An inter-comparison between a VIS/IR and a MW satellite-based methods for cloud detection and classification

This thesis is aimed to assess similarities and mismatches between the outputs from two independent methods for the cloud cover quantification and classification based on quite different physical basis. One of them is the SAFNWC software package designed to process radiance data acquired by the SEVIRI sensor in the VIS/IR. The other is the MWCC algorithm, which uses the brightness temperatures acquired by the AMSU-B and MHS sensors in their channels centered in the MW water vapour absorption band. At a first stage their cloud detection capability has been tested, by comparing the Cloud Masks they produced. These showed a good agreement between two methods, although some critical situations stand out. The MWCC, in effect, fails to reveal clouds which according to SAFNWC are fractional, cirrus, very low and high opaque clouds.
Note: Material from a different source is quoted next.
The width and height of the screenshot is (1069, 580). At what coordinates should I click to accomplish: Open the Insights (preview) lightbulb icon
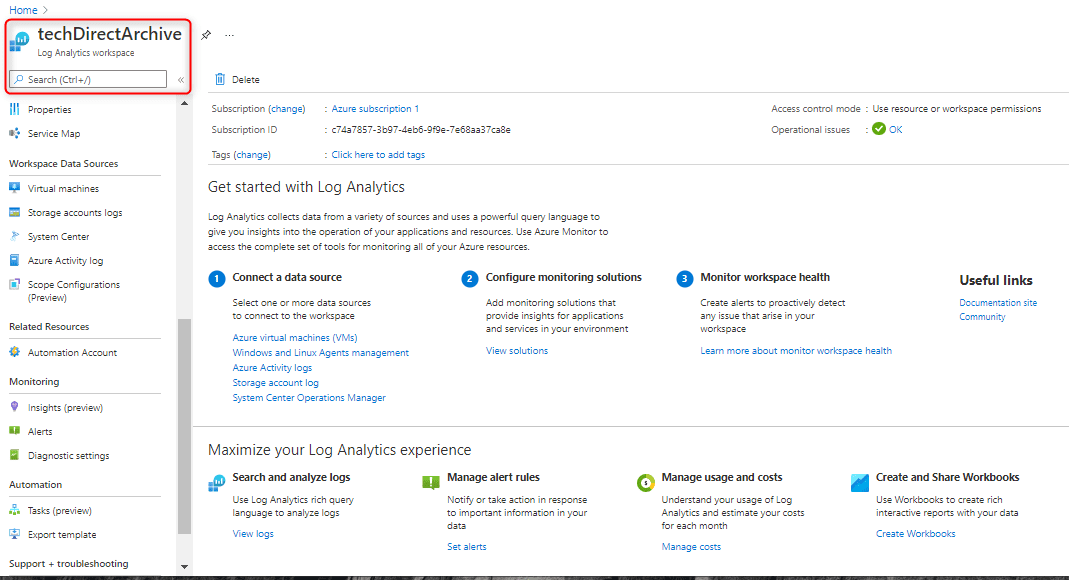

In the second stage of the inter-comparison the pixels classified as cloudy according to both softwares have been. The overall observed tendency of the MWCC method, is an overestimation of the lower cloud classes. Viceversa, the more the cloud top height grows up, the more the MWCC not reveal a certain cloud portion, rather detected by means of the SAFNWC tool. This is what also emerges from a series of tests carried out by using the cloud top height information in order to evaluate the height ranges in which each MWCC category is defined. Therefore, although the involved methods intend to provide the same kind of information, in reality they return quite different details on the same atmospheric column. The SAFNWC retrieval being very sensitive to the top temperature of a cloud, brings the actual level reached by this. The MWCC, by exploiting the capability of the microwaves, is able to give an information about the levels that are located more deeply within the atmospheric column.